*WHAT YOU SHOULD DO*.
In the records below, put everything from the line containing "You are a computer-use agent. This" down to the line containing "I will pos(254,1137)." into a Markdown table with the columns Row and Line. Give each line its own numbered row and skip blank lines.
===
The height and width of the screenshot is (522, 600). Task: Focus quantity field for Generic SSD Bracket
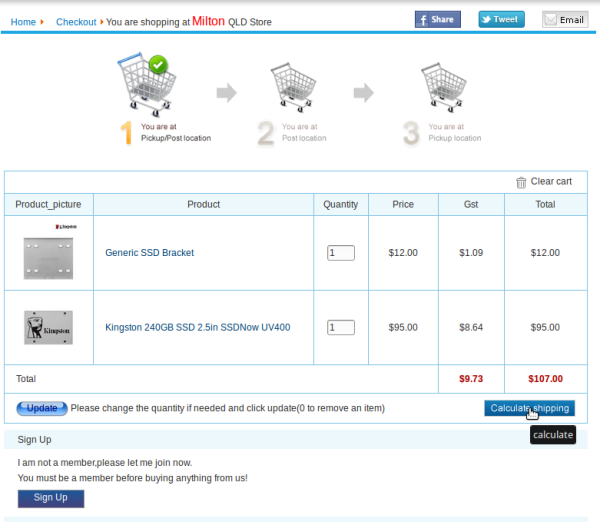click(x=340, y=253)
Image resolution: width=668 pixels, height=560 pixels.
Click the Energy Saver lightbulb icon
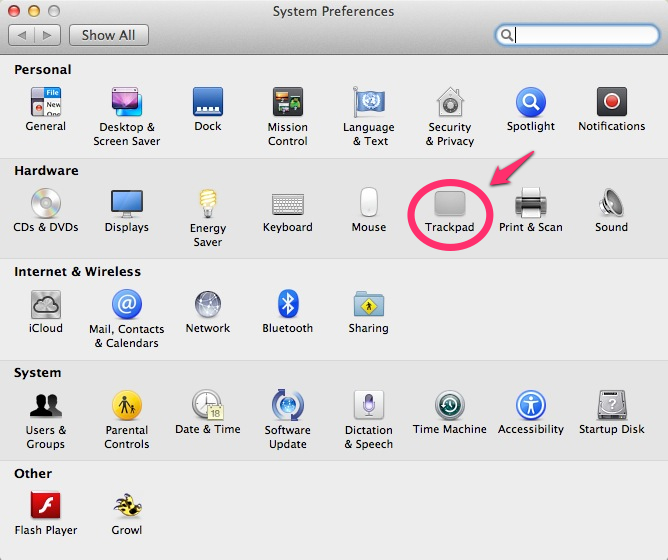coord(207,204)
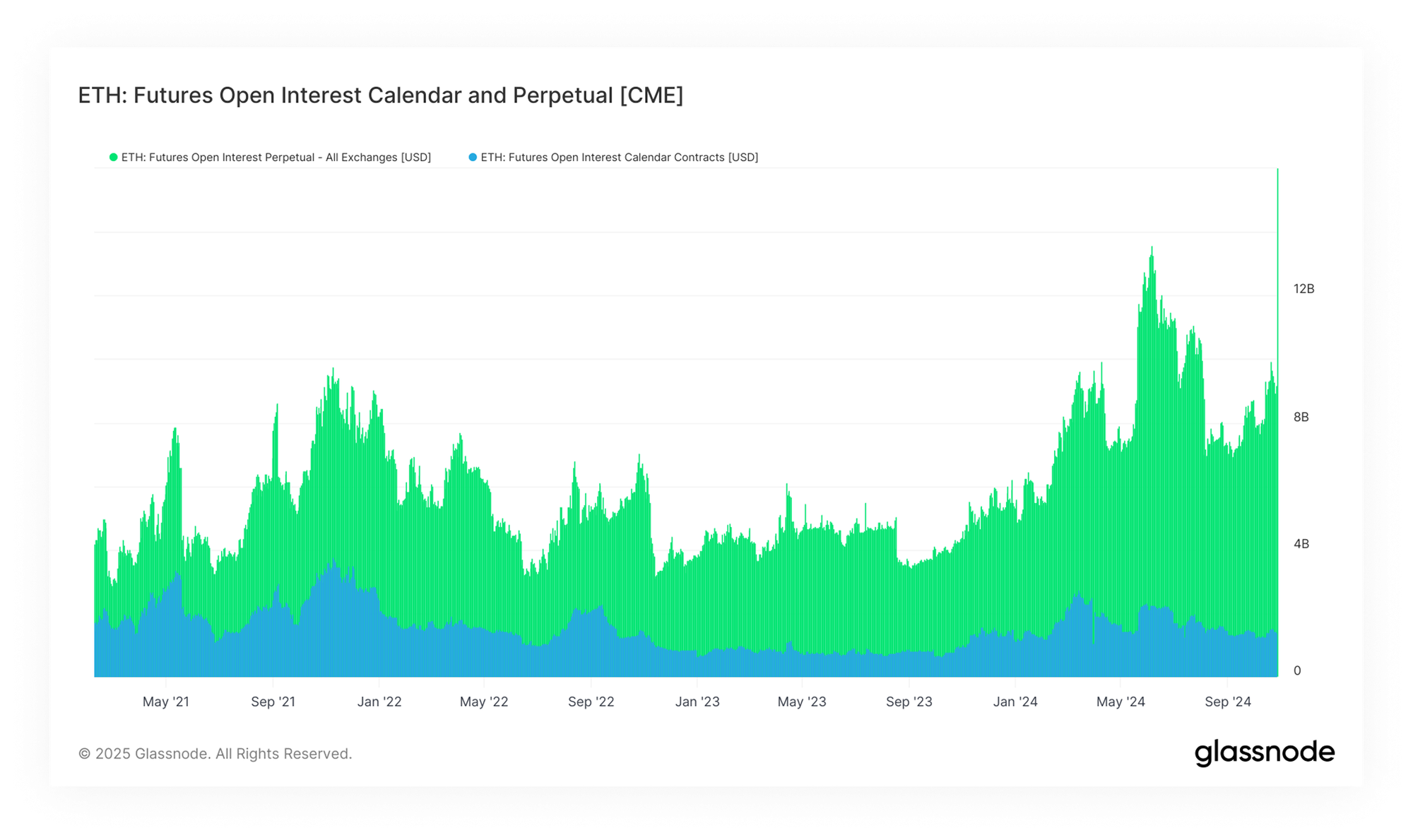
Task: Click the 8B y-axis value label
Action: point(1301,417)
===
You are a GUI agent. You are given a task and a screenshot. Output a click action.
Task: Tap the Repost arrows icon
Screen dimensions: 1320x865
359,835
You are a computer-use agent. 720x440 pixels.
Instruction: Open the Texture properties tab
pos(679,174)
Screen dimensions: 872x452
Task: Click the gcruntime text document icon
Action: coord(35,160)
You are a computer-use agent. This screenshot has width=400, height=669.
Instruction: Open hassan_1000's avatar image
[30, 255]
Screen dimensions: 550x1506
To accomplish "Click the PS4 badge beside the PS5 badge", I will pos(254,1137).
===
*COMPLETE ANSWER*.
| Row | Line |
|---|---|
| 1 | You are a computer-use agent. This screenshot has width=400, height=669. |
| 2 | Instruction: Open hassan_1000's avatar image |
| 3 | [30, 255] |
| 4 | Screen dimensions: 550x1506 |
| 5 | To accomplish "Click the PS4 badge beside the PS5 badge", I will pos(254,1137). |